Requisitos —
1. Copia tal cual un fragmento del relato sobre el baño en Orpesa: comienza en las palabras "La historia, después, es" y detente después de "sostiene, según toque.".
2. Resume en menos palabras el párrafo del relato sobre el baño en Orpesa que empieza por "El día del hecho que evoca esa fotografía", sin perder sus datos principales.
3. Prosigue el relato sobre el baño en Orpesa a partir de su última frase.

====== Texto citado ======

El día del hecho que evoca esa fotografía, pero horas después, 100.000 espectadores enfervorecidos se darían cita en el Estadio Azteca de la ciudad de México para arropar a la selección anfitriona contra la URSS en el partido inaugural del Mundial de Fútbol de 1970. Era un domingo 31 de mayo y, en tierras valencianas, debía disfrutarse de una excelente temperatura porque mi familia no solo se quitó el sayo sin temor alguno sino que decidió adelantarse a la temporada estival y aprovechar la maravillosa playa de Orpesa, donde vivían, para darse un baño.

La historia, después, es ‘ben sabuda’ como canta Al Tall. Una corriente de agua inesperada se lleva de repente a mi padre, entonces un joven delgadísimo de 18 años, mar adentro sin que ni él ni nadie puedan hacer nada para evitarlo. Se va y se va hasta que se pierde de vista. Durante horas, en la soledad del mar, el hijo de Teresa, que ha sido testigo desde la arena, opta por hacerse el muerto, por intentar sobrevivir mediante ese juego infantil al que todos nos lanzamos cuando no nos atrevemos a más. Flotar y dejarse llevar, donde no se hace pie. Todo lo que se pueda. Flotar sobre un mundo marino repleto de vida y muerte que arrastra o sostiene, según toque.

====== Líneas de datos ======

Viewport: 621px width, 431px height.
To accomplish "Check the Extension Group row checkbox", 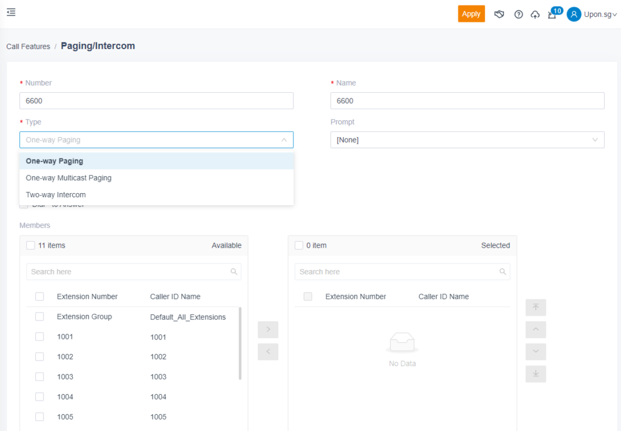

======

Respuestas por tarea —
1.
La historia, después, es ‘ben sabuda’ como canta Al Tall. Una corriente de agua inesperada se lleva de repente a mi padre, entonces un joven delgadísimo de 18 años, mar adentro sin que ni él ni nadie puedan hacer nada para evitarlo. Se va y se va hasta que se pierde de vista. Durante horas, en la soledad del mar, el hijo de Teresa, que ha sido testigo desde la arena, opta por hacerse el muerto, por intentar sobrevivir mediante ese juego infantil al que todos nos lanzamos cuando no nos atrevemos a más. Flotar y dejarse llevar, donde no se hace pie. Todo lo que se pueda. Flotar sobre un mundo marino repleto de vida y muerte que arrastra o sostiene, según toque.

2. El domingo 31 de mayo de 1970, horas después del hecho que evoca la fotografía, 100.000 espectadores acudirían al Estadio Azteca de la ciudad de México para apoyar a la selección anfitriona contra la URSS en el partido inaugural del Mundial. En tierras valencianas debía de hacer una temperatura excelente, y la familia de quien narra se adelantó al verano para bañarse en la playa de Orpesa, donde vivía.

3.
Demasiada agua

Dos ciudadanos suizos se percatan de los gritos de alarma y, con una lancha o algo semejante, logran llegar hasta el chaval que se hace el muerto y lo trasladan a tierra firme. El mareo le durará al joven dos días enteros en los que no podrá levantarse de la cama, siquiera cuando mi abuelo le anima a ver la inauguración del mundial de México esa misma tarde. Demasiada agua a sus espaldas. Cuando se recupera, los suizos van a verle y se hacen una foto a todo color con el chico y mi abuelo. La que yo he visto hace poco. Ellos, rubios de cabello y morenos de piel a partes iguales, posan con la camisa semiabierta y las manos apoyadas en la cintura en una posición entre relajada y heroica. Les hace gracia hacerse una foto con un guardia civil con tricornio que posa agradecido y con el joven, que está como retraído. Además de jamón, ya tienen algo que llevarse a casa cuando vuelvan. Una historia.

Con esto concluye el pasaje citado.